◆ What is being asked ◆
Your reply should be the following data, copied exactly.

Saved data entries
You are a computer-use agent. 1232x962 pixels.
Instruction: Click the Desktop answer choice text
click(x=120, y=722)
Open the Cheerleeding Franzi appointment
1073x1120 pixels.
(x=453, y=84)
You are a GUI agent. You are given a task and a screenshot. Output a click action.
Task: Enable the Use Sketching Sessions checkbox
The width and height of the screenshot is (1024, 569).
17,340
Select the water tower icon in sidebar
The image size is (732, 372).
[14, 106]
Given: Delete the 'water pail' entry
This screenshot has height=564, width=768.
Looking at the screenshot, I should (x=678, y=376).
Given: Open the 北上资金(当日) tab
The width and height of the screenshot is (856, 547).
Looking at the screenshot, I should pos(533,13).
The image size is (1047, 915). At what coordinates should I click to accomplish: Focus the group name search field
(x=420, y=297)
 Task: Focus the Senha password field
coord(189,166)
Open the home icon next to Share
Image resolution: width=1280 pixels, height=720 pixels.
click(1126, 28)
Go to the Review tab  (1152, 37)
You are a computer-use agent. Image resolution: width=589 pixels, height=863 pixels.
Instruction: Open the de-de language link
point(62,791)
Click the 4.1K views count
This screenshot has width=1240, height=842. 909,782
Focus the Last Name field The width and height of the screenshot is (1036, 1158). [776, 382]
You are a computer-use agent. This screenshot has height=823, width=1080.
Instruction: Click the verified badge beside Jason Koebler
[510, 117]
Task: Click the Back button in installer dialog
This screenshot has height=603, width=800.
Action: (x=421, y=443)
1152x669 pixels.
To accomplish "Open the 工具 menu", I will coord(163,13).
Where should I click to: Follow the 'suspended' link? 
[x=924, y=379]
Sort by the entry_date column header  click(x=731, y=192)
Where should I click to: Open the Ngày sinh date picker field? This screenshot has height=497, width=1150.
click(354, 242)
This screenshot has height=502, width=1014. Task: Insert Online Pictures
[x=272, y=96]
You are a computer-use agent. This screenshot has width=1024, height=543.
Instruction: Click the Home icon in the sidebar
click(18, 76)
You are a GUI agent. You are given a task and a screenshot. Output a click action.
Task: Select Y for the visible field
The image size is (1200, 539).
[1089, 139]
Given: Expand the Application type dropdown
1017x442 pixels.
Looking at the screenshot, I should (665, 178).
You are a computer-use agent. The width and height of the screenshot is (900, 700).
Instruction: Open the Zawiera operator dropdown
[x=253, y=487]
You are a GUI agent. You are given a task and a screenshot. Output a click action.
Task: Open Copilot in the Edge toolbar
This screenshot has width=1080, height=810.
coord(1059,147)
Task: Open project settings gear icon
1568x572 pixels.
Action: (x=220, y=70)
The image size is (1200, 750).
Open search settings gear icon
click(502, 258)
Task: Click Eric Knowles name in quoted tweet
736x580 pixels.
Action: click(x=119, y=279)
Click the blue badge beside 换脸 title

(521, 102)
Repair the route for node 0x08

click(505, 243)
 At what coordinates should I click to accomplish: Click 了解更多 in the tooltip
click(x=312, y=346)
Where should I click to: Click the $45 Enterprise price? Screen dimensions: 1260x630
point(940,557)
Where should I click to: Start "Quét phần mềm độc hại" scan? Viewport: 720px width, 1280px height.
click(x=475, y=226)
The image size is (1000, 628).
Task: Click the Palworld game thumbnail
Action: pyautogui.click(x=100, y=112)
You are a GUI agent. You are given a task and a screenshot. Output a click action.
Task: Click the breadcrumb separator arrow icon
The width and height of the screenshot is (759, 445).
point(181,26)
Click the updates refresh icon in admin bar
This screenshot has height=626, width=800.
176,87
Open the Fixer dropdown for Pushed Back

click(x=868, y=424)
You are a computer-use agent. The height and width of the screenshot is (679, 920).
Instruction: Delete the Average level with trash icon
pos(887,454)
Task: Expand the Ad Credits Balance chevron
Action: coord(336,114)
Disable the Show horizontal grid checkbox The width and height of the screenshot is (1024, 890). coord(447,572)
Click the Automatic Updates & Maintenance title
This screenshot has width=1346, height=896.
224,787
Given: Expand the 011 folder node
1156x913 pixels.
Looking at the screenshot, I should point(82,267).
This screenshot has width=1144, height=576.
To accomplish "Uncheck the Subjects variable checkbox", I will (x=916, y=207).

◆ Answer to this exercise ◆
You are a computer-use agent. 1232x962 pixels.
Instruction: Click the Desktop answer choice text
click(x=120, y=722)
Open the Cheerleeding Franzi appointment
1073x1120 pixels.
(x=453, y=84)
You are a GUI agent. You are given a task and a screenshot. Output a click action.
Task: Enable the Use Sketching Sessions checkbox
The width and height of the screenshot is (1024, 569).
17,340
Select the water tower icon in sidebar
The image size is (732, 372).
[14, 106]
Given: Delete the 'water pail' entry
This screenshot has height=564, width=768.
Looking at the screenshot, I should (x=678, y=376).
Given: Open the 北上资金(当日) tab
The width and height of the screenshot is (856, 547).
Looking at the screenshot, I should pos(533,13).
The image size is (1047, 915). At what coordinates should I click to accomplish: Focus the group name search field
(x=420, y=297)
 Task: Focus the Senha password field
coord(189,166)
Open the home icon next to Share
Image resolution: width=1280 pixels, height=720 pixels.
click(1126, 28)
Go to the Review tab  (1152, 37)
You are a computer-use agent. Image resolution: width=589 pixels, height=863 pixels.
Instruction: Open the de-de language link
point(62,791)
Click the 4.1K views count
This screenshot has width=1240, height=842. 909,782
Focus the Last Name field The width and height of the screenshot is (1036, 1158). [776, 382]
You are a computer-use agent. This screenshot has height=823, width=1080.
Instruction: Click the verified badge beside Jason Koebler
[510, 117]
Task: Click the Back button in installer dialog
This screenshot has height=603, width=800.
Action: (x=421, y=443)
1152x669 pixels.
To accomplish "Open the 工具 menu", I will coord(163,13).
Where should I click to: Follow the 'suspended' link? 
[x=924, y=379]
Sort by the entry_date column header  click(x=731, y=192)
Where should I click to: Open the Ngày sinh date picker field? This screenshot has height=497, width=1150.
click(354, 242)
This screenshot has height=502, width=1014. Task: Insert Online Pictures
[x=272, y=96]
You are a computer-use agent. This screenshot has width=1024, height=543.
Instruction: Click the Home icon in the sidebar
click(18, 76)
You are a GUI agent. You are given a task and a screenshot. Output a click action.
Task: Select Y for the visible field
The image size is (1200, 539).
[1089, 139]
Given: Expand the Application type dropdown
1017x442 pixels.
Looking at the screenshot, I should (665, 178).
You are a computer-use agent. The width and height of the screenshot is (900, 700).
Instruction: Open the Zawiera operator dropdown
[x=253, y=487]
You are a GUI agent. You are given a task and a screenshot. Output a click action.
Task: Open Copilot in the Edge toolbar
This screenshot has width=1080, height=810.
coord(1059,147)
Task: Open project settings gear icon
1568x572 pixels.
Action: (x=220, y=70)
The image size is (1200, 750).
Open search settings gear icon
click(502, 258)
Task: Click Eric Knowles name in quoted tweet
736x580 pixels.
Action: click(x=119, y=279)
Click the blue badge beside 换脸 title

(521, 102)
Repair the route for node 0x08

click(505, 243)
 At what coordinates should I click to accomplish: Click 了解更多 in the tooltip
click(x=312, y=346)
Where should I click to: Click the $45 Enterprise price? Screen dimensions: 1260x630
point(940,557)
Where should I click to: Start "Quét phần mềm độc hại" scan? Viewport: 720px width, 1280px height.
click(x=475, y=226)
The image size is (1000, 628).
Task: Click the Palworld game thumbnail
Action: pyautogui.click(x=100, y=112)
You are a GUI agent. You are given a task and a screenshot. Output a click action.
Task: Click the breadcrumb separator arrow icon
The width and height of the screenshot is (759, 445).
point(181,26)
Click the updates refresh icon in admin bar
This screenshot has height=626, width=800.
176,87
Open the Fixer dropdown for Pushed Back

click(x=868, y=424)
You are a computer-use agent. The height and width of the screenshot is (679, 920).
Instruction: Delete the Average level with trash icon
pos(887,454)
Task: Expand the Ad Credits Balance chevron
Action: coord(336,114)
Disable the Show horizontal grid checkbox The width and height of the screenshot is (1024, 890). coord(447,572)
Click the Automatic Updates & Maintenance title
This screenshot has width=1346, height=896.
224,787
Given: Expand the 011 folder node
1156x913 pixels.
Looking at the screenshot, I should point(82,267).
This screenshot has width=1144, height=576.
To accomplish "Uncheck the Subjects variable checkbox", I will (x=916, y=207).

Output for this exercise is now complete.